実は本放送が開始された1953年からはもちろん、戦前の実験放送の時代から、テレビの主要コンテンツのひとつは人形劇だった。
その理由のひとつは、撮影や照明技術がまだ十分に確立されておらず、準備に時間を要するので、効率を重視して人間よりも人形が重宝されたという現実的なもの。他に、黎明期にテレビ受像機の普及を促すために、多くの視聴者を獲得する必要に駆られ、子どもでも見やすい人形劇が重宝されたということもあったようだ。
今日では、1956年から64年まで放送された『チロリン村とクルミの木』や、64年から69年まで放送の『ひょっこりひょうたん島』のように、長期放送の連続人形劇が製作されることはなくなった。
だが一方で、Eテレの『おかあさんといっしょ』や『いないいないばあっ!』のような子ども向け番組では、親しみやすいキャラクターとして着ぐるみや手で遣うタイプの人形が登場する。
『チコちゃんに叱られる!』のグッズやLINEスタンプは人気だそうだし、チコちゃんのモノマネをする子どもは街中やわたしの周りにも結構いる。
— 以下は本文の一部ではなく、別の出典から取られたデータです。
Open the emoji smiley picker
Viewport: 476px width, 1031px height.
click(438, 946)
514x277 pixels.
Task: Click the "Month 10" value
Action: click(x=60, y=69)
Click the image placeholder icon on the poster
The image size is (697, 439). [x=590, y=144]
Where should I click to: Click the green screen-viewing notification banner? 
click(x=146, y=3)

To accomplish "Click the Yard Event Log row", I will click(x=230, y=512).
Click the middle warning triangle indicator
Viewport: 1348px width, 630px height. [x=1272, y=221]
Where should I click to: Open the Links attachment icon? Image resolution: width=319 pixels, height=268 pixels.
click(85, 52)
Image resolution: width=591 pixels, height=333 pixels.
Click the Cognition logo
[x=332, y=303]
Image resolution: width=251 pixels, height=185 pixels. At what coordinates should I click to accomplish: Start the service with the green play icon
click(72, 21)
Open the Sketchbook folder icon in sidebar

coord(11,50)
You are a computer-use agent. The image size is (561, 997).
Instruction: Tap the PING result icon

だとすると、番組の間口を広げるのに、あのかわいい5歳児の着ぐるみが一役買っていることは間違いないだろう。
チコちゃんは現代版「シーマン」か
しかし、2017年3月24日に放送された初回パイロット版を見返してみると、実はチコちゃん、いまほどかわいくない。むしろ憎たらしい。なぜか。
このデザイン変更(番組内では「プチ整形」ということになっていた)の経緯には、何らかのトラブルがあったと推測される(ここでは検証しないので気になる方は検索などしてほしい)。それはともかくとして、新旧デザインを比較して明らかなのは、当初はもっとシニカルでふてぶてしいキャラクターとしてチコちゃんが想定されていたという点だ。
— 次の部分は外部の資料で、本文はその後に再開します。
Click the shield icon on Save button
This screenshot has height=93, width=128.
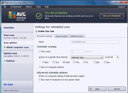pyautogui.click(x=91, y=89)
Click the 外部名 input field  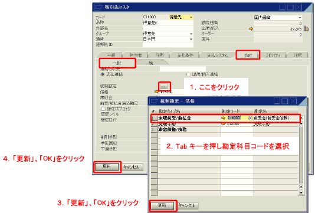(x=168, y=28)
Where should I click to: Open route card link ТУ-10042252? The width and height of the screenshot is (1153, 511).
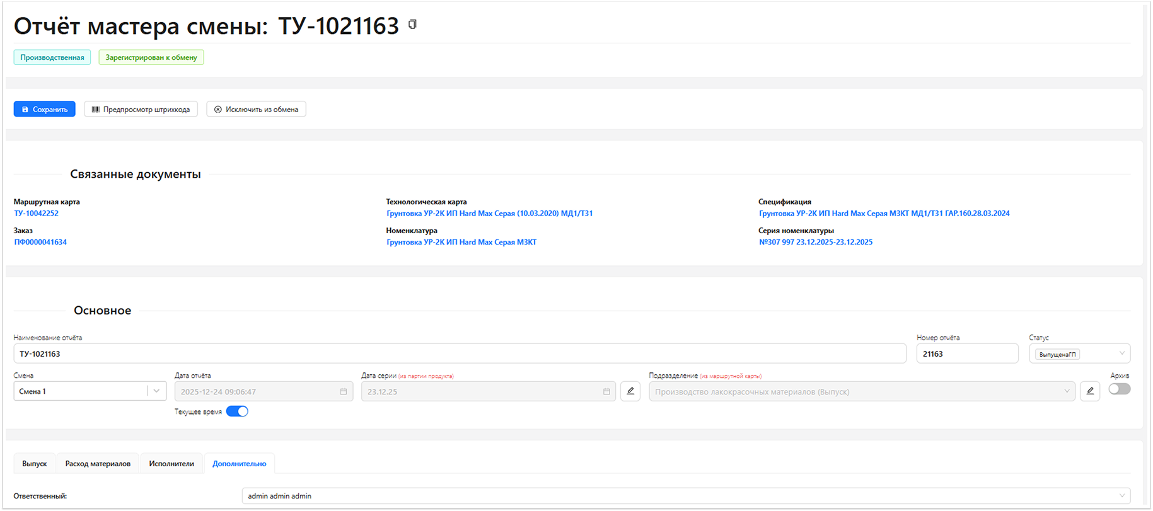pyautogui.click(x=36, y=214)
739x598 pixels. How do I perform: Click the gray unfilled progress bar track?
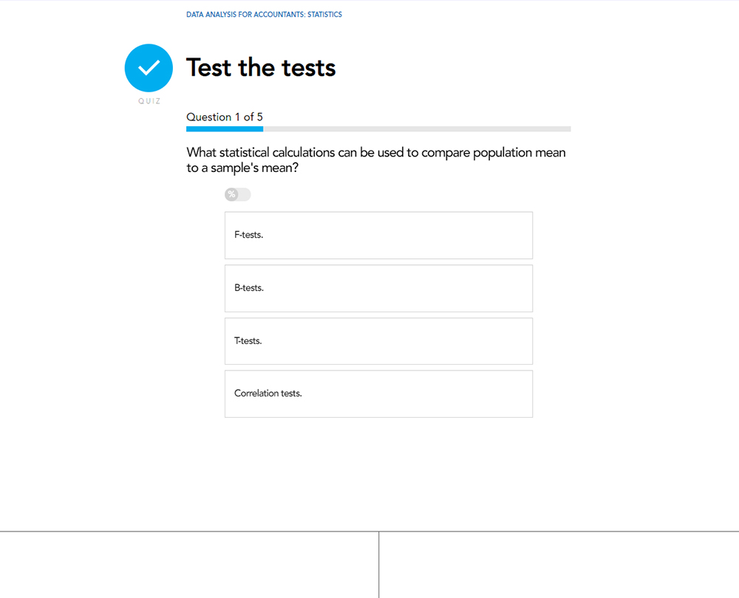pyautogui.click(x=417, y=129)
このふてぶてしいチコちゃんを初回放送で見た時、わたしはドリームキャストで発売されヒットした『シーマン~禁断のペット~』(1999)というゲームを思い出していた。
『シーマン』は『たまごっち』のような、いわゆる「育成ゲーム」だが、最も特徴的だったのはキモいビジュアルの人面魚が次のような調子で、偉そうに、でもちょっとだけ本質を突いた問いかけをしてくる点だ。
「わかりやすいわ、アナタたちってホント。どうせ単純なら、見栄なんか張らずに素直に生きた方がいいわよ」
それほど精度は高くなかったが音声認識機能を有しており、ユーザーはシーマンに話しかけ、それに対するこんな返答を得ながら育成できるというゲームだった。